• Task to carry out: Determine how many lines of the material below contain "computer". Report only that figure.

• Source data:
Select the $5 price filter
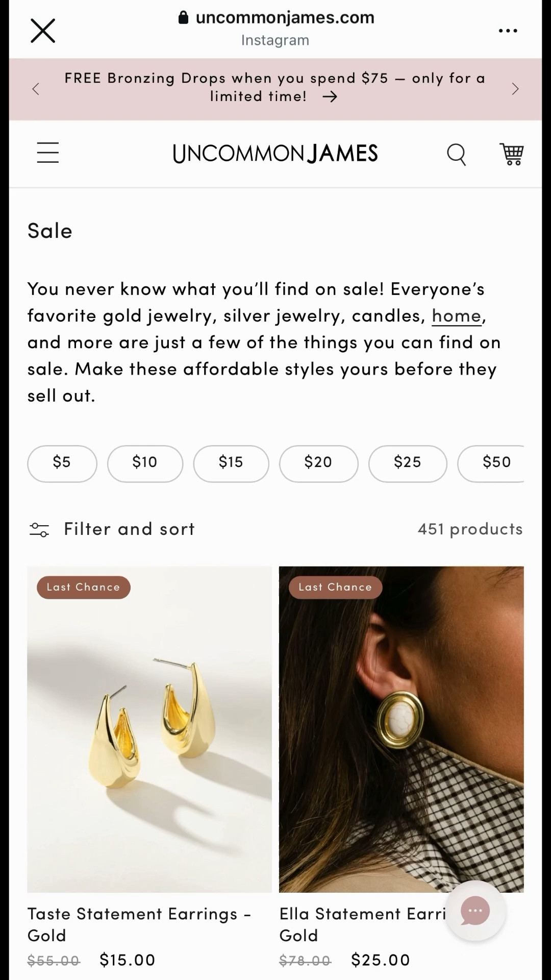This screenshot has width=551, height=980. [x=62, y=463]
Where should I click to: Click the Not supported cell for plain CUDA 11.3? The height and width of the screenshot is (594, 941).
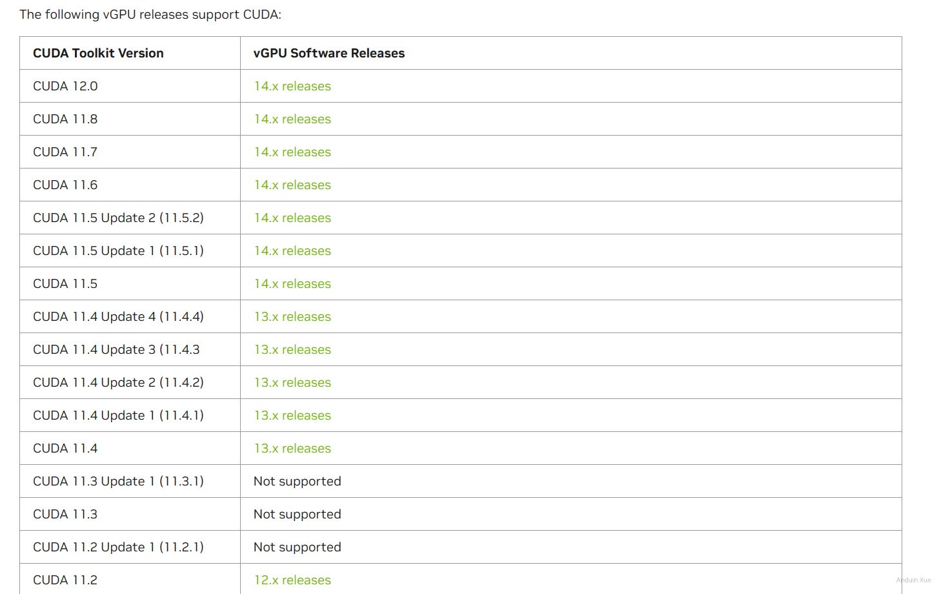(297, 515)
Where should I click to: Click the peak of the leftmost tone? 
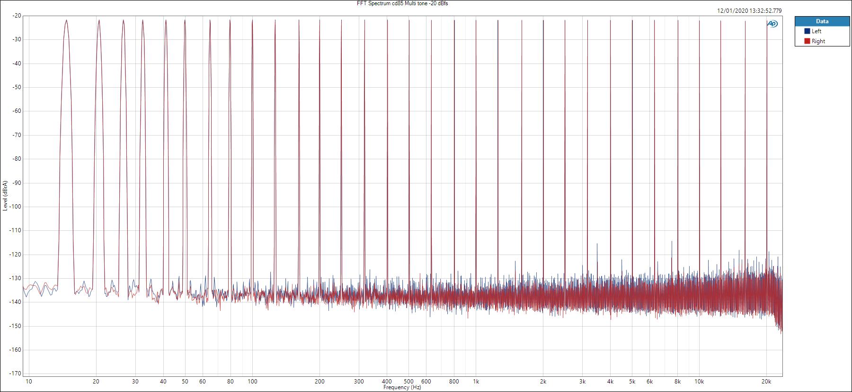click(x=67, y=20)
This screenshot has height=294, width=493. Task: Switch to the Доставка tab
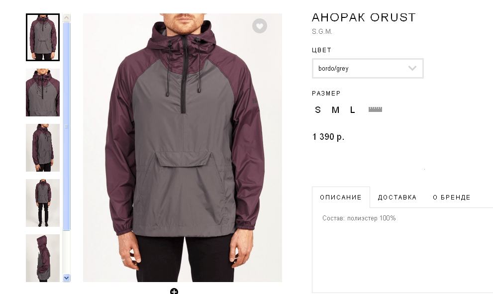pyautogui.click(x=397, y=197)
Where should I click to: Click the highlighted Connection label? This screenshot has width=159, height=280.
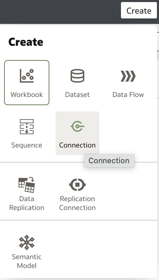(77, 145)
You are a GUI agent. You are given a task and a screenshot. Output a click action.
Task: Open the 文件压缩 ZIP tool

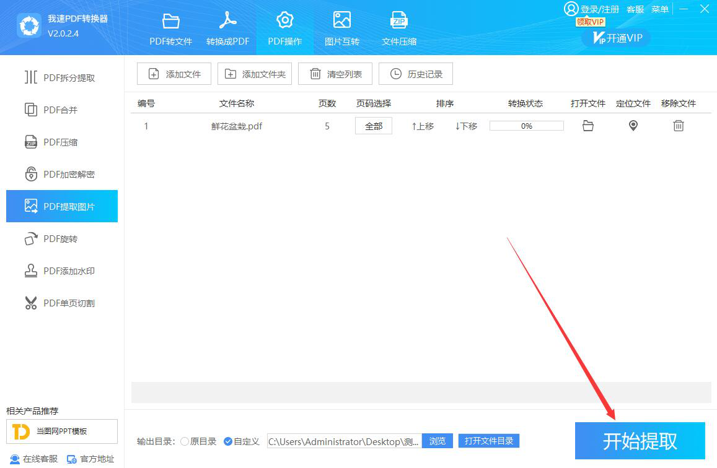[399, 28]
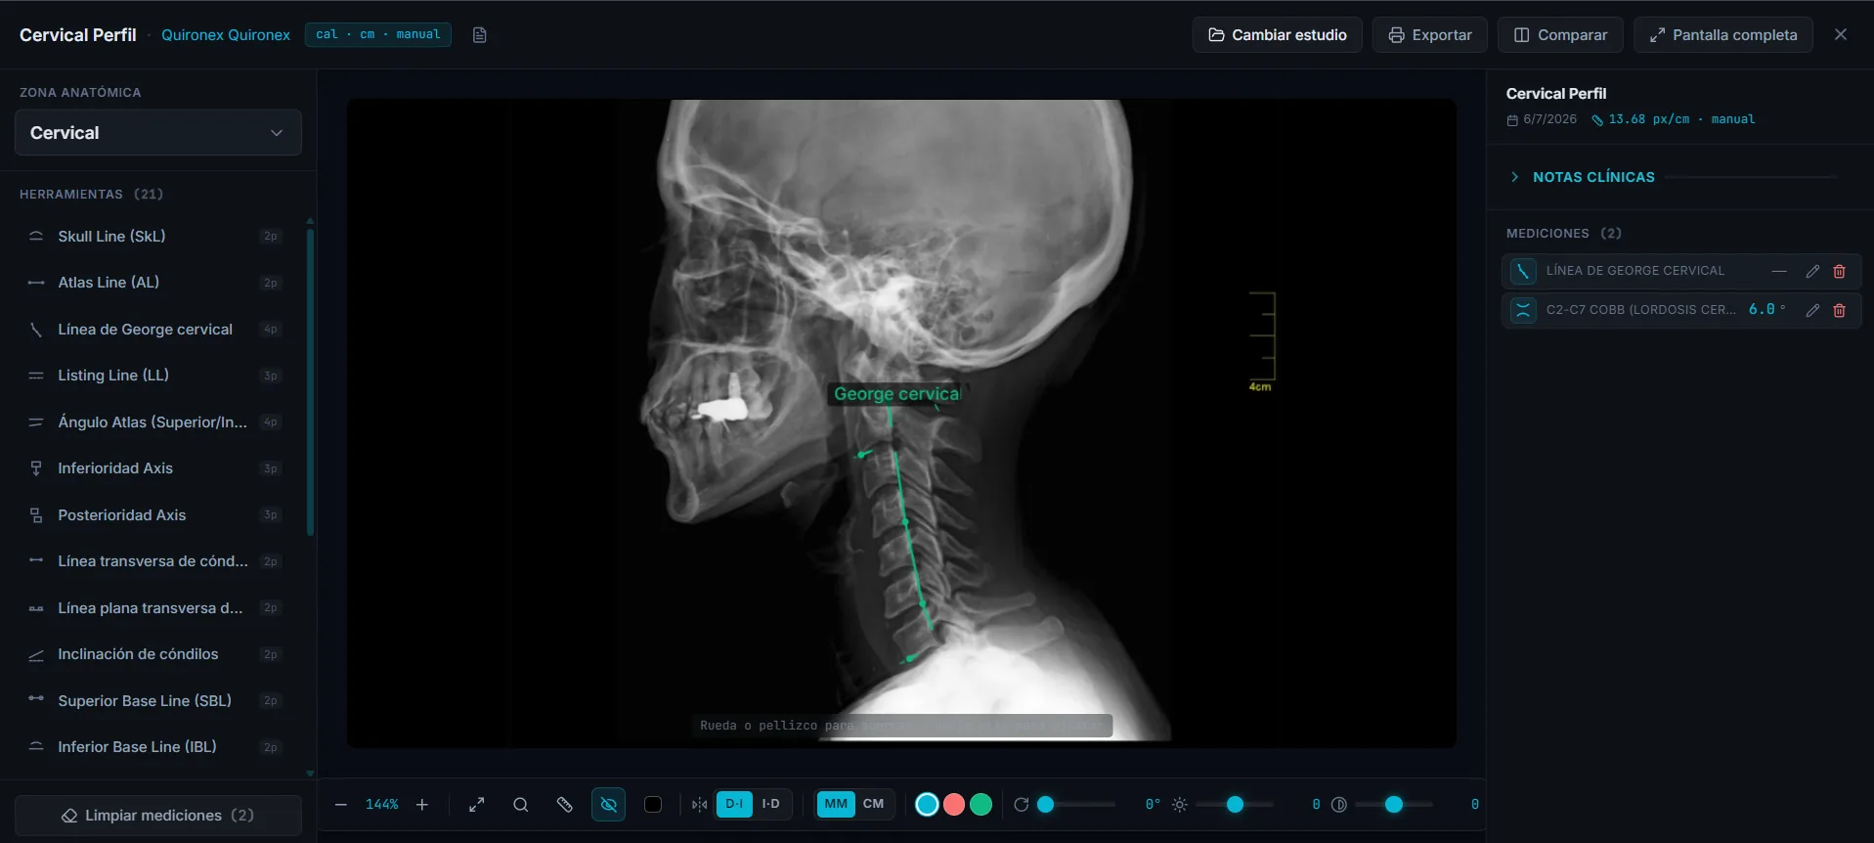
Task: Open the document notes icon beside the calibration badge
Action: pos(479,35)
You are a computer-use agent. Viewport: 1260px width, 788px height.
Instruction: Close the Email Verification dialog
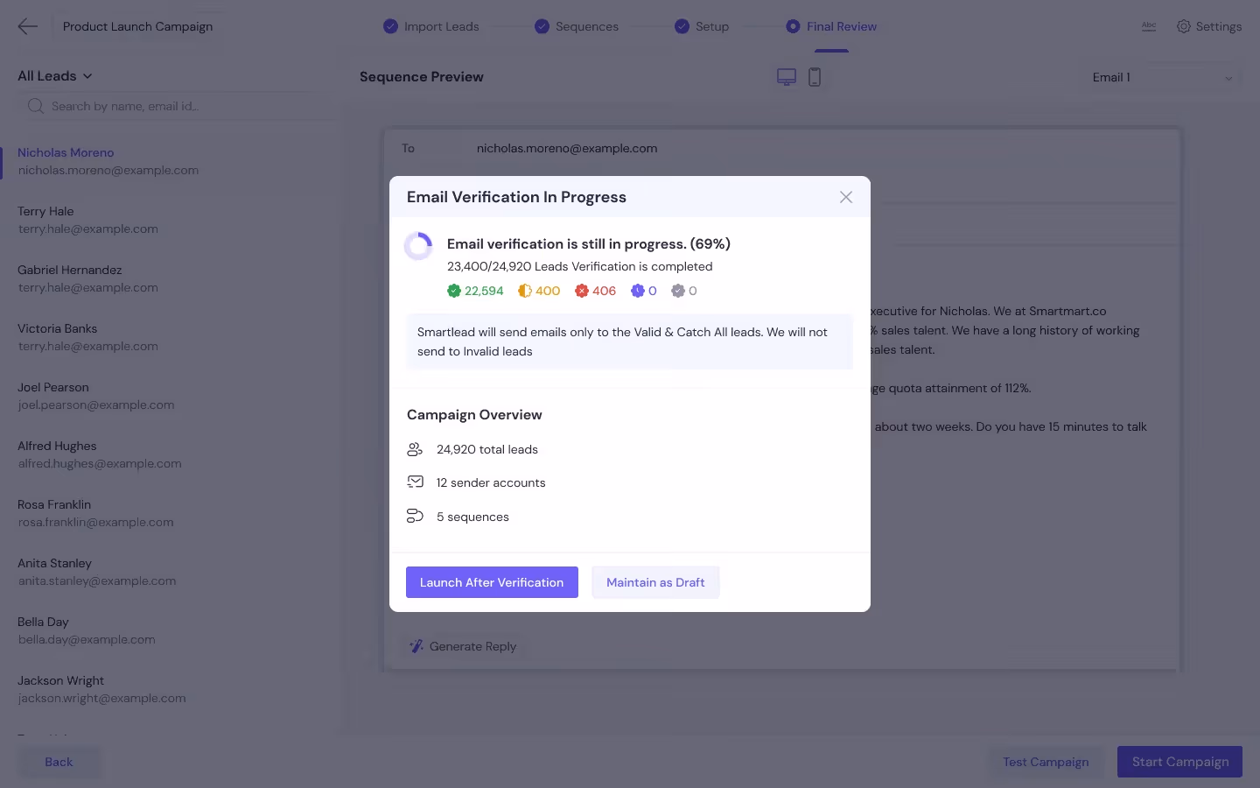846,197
---
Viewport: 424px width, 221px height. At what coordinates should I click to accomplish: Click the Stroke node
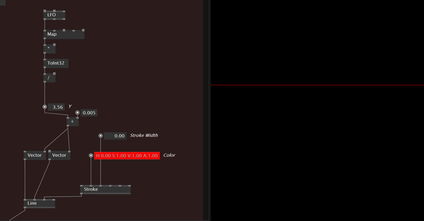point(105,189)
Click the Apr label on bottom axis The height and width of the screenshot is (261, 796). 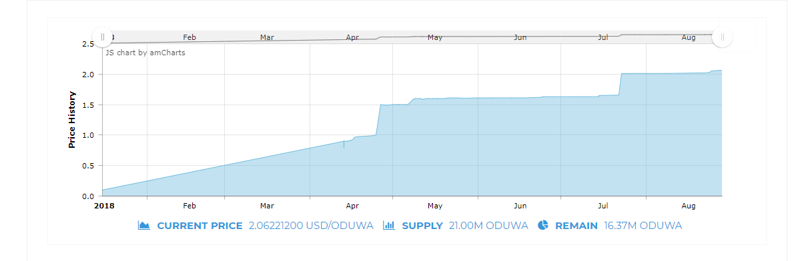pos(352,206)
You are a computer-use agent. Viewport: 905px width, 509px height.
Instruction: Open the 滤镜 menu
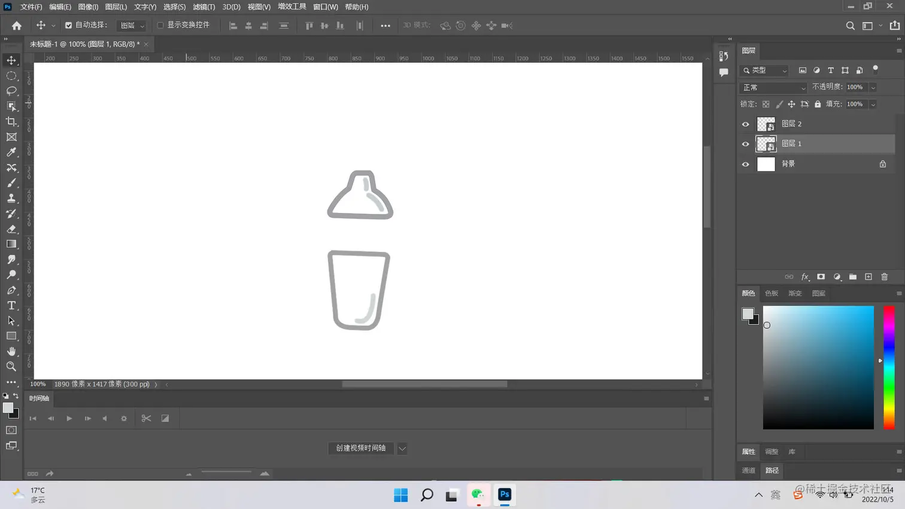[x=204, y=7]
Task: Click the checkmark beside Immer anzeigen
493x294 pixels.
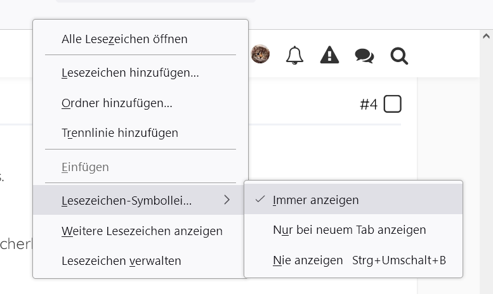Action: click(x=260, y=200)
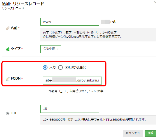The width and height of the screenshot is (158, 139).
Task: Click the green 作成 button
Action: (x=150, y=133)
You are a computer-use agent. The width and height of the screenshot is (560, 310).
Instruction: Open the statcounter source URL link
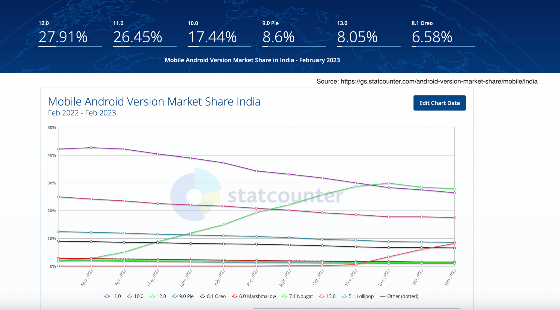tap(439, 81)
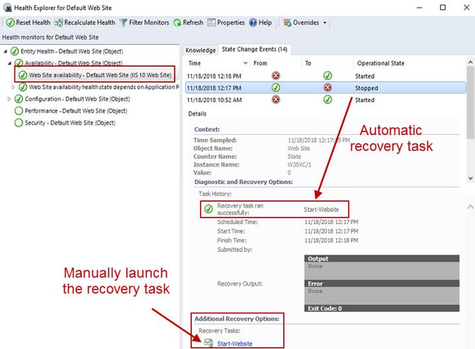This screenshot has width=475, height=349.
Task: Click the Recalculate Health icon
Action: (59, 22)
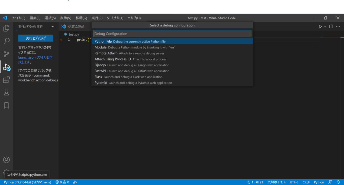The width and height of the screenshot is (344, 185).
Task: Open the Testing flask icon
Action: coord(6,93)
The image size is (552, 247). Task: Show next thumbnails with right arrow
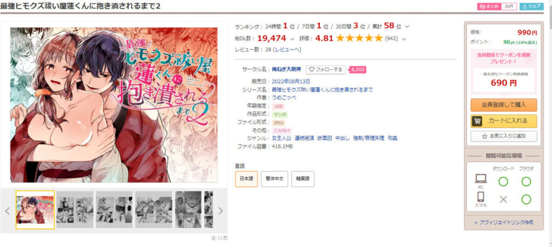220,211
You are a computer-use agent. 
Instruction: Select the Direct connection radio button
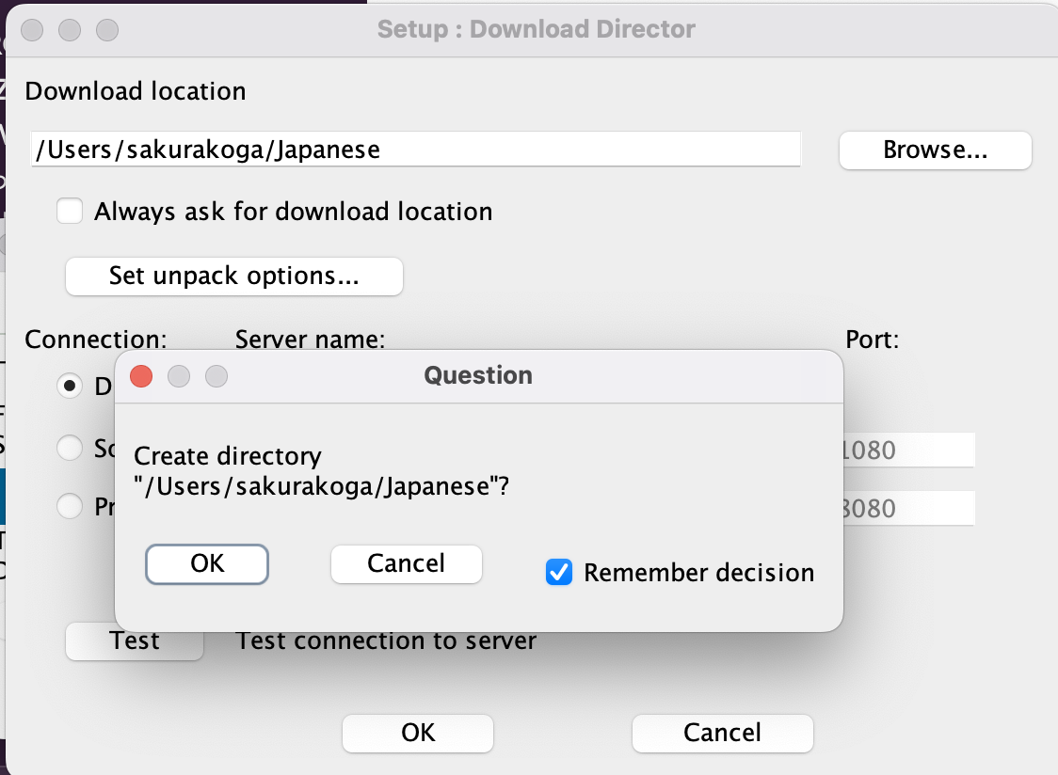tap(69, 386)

• Expected output: 4